Biondi Maurizio, D'Alessandro Paola, De Simone Walter, Iannella Mattia
Department of Life, Health & Environmental Sciences, University of L'Aquila, Via Vetoio Coppito, 67100 L'Aquila, Italy.
Insects. 2021 Dec 13;12(12):1115. doi: 10.3390/insects12121115.
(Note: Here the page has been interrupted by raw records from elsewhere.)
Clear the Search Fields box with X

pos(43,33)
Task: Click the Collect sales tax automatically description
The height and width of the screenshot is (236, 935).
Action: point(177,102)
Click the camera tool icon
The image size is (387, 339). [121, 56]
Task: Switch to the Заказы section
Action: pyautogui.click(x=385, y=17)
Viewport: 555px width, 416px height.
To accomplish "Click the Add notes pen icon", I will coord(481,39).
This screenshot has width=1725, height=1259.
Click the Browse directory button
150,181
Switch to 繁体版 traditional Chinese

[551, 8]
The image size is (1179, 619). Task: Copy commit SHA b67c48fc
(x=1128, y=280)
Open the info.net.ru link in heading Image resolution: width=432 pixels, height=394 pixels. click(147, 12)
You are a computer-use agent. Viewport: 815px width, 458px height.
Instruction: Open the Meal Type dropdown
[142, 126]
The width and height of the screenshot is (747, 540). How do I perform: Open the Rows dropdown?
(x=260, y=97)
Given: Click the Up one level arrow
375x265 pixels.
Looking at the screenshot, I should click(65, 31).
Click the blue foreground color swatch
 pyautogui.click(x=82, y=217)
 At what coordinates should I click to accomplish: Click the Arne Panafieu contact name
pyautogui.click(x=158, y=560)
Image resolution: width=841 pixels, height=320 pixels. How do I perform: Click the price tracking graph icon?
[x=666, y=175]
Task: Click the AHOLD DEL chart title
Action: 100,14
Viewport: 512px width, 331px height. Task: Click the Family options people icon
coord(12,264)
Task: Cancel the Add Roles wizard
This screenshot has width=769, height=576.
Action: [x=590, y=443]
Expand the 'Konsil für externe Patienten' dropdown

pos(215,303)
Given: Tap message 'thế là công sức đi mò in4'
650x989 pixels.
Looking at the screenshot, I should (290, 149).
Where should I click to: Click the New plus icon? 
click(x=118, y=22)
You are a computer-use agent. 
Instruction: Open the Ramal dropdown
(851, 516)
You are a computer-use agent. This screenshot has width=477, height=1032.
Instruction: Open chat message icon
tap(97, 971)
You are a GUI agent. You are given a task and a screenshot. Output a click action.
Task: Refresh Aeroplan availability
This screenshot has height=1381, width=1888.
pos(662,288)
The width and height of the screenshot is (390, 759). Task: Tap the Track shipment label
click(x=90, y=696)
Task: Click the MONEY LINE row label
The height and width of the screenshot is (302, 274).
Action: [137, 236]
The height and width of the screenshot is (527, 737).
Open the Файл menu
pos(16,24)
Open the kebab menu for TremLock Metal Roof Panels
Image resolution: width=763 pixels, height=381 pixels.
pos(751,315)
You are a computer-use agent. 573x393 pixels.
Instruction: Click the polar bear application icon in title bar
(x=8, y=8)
Areas of endemism (AoEs) are a central area of research in biogeography. Different methods have been proposed for their identification in the literature. In this paper, a "grid-free" method based on the "Density-based spatial clustering of applications with noise" (DBSCAN) is here used for the first time to locate areas of endemism for species belonging to the beetle tribe Chrysomelidae, Galerucinae, Alticini in the Afrotropical Region. The DBSCAN is compared with the "Geographic Interpolation of Endemism" (GIE), another "grid-free" method based on a kernel density approach. DBSCAN and GIE both return largely overlapping results, detecting the same geographical locations for the AoEs, but with different delimitations, surfaces, and number of detected sinendemisms. The consensus maps obtained by GIE are in general less clearly delimited than the maps obtained by DBSCAN, but nevertheless allow us to evaluate the core of the AoEs more precisely, representing of the percentage levels of the overlap of the centroids. DBSCAN, on the other hand, appears to be faster and more sensitive in identifying the AoEs. To facilitate implementing the delimitation of the AoEs through the procedure proposed by us, a new tool named "CLUENDA" (specifically developed is in GIS environment) is also made available.
特有种分布区(AoEs)是生物地理学研究的核心领域。文献中已提出了不同的方法来识别它们。在本文中,首次使用了一种基于“带噪声的基于密度的空间聚类应用”(DBSCAN)的“无网格”方法来定位属于非洲热带地区叶甲科叶甲亚科跳甲族的物种的特有种分布区。将DBSCAN与另一种基于核密度方法的“特有种地理插值法”(GIE)这一“无网格”方法进行了比较。DBSCAN和GIE返回的结果在很大程度上相互重叠,检测到的特有种分布区的地理位置相同,但划分、面积和检测到的特有现象数量不同。GIE获得的共识图总体上比DBSCAN获得的图划分得更不清晰,但仍然使我们能够更精确地评估特有种分布区的核心,即表示质心重叠的百分比水平。另一方面,DBSCAN在识别特有种分布区方面似乎更快且更敏感。为便于通过我们提出的程序实施特有种分布区的划分,还提供了一个名为“CLUENDA”的新工具(专门在GIS环境中开发)。